Performing stop-before-failure-and-start-again workaround is not unreasonable thing to do IMHO.
tear
Re: P3062 lamda5_99sb run 4 clone 91 gen 40 repeated hang-ups
Posted: Sun Jun 01, 2008 3:03 am
by dschief
Ivoshiee wrote:If the WU is repeatedly crashing on the very same spot then post relevant parts of the FAHlog.txt, archive the WU and dump it. After couple of attempts to send it to you again the assignment logic will send you something else instead.
I doubt if there is any logic behind the assignment process, As noted in my previous post, after 3 straight failures the same Wu was down-loaded
a fourth time. that one also crashed right at 15%. And upon re-start , the same Wu was down-loaded a 5th. time.
I've shut down that box,
Re: Project: 3062 (Run 4, Clone 91, Gen 40) repeated hang-ups
Posted: Sun Jun 01, 2008 5:11 am
by anandhanju
As tear suggested, you can try shutting down the client at 12% or so, wait for a minute or two and then fire it up. This step has been observed to get around repeated failures and you should be able to continue.
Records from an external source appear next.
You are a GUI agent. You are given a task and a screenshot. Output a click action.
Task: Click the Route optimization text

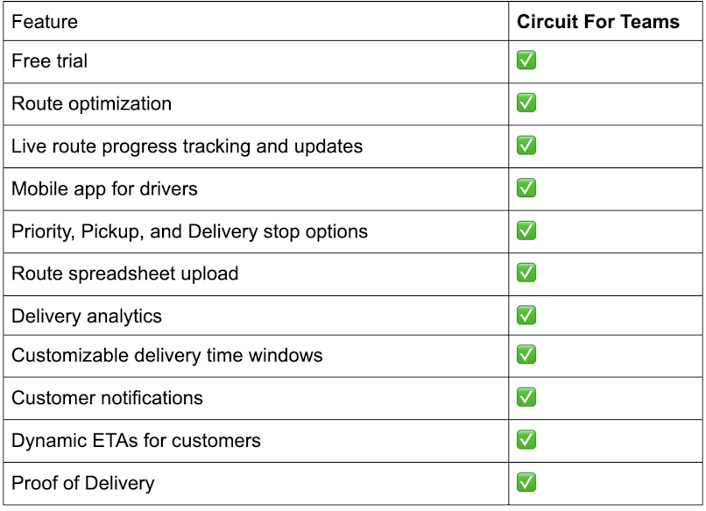click(x=91, y=103)
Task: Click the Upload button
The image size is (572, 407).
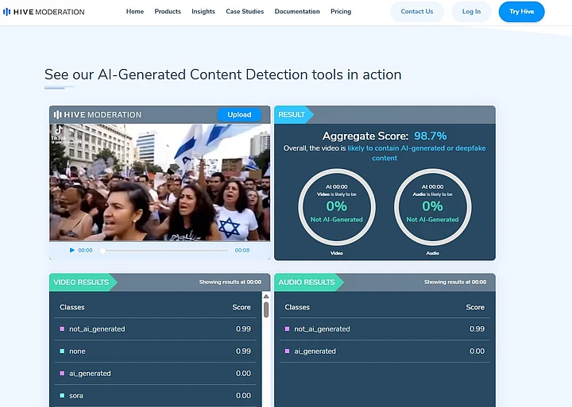Action: click(x=239, y=115)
Re: Project: 3062 (Run 4, Clone 91, Gen 40) repeated hang-ups
Posted: Sun Jun 01, 2008 2:06 pm
by dschief
anandhanju wrote:As tear suggested, you can try shutting down the client at 12% or so, wait for a minute or two and then fire it up. This step has been observed to get around repeated failures and you should be able to continue.
I'm am aware of that trick, and in the past have been able to recover an occasional Wu. I already attempted this procedure on this Wu
and it crashed at 18%. This is just a crappy package,
Re: Project: 3062 (Run 4, Clone 91, Gen 40) repeated hang-ups
Posted: Sun Jun 01, 2008 3:14 pm
by ChelseaOilman
dschief wrote:I've deleted everything and started over each time.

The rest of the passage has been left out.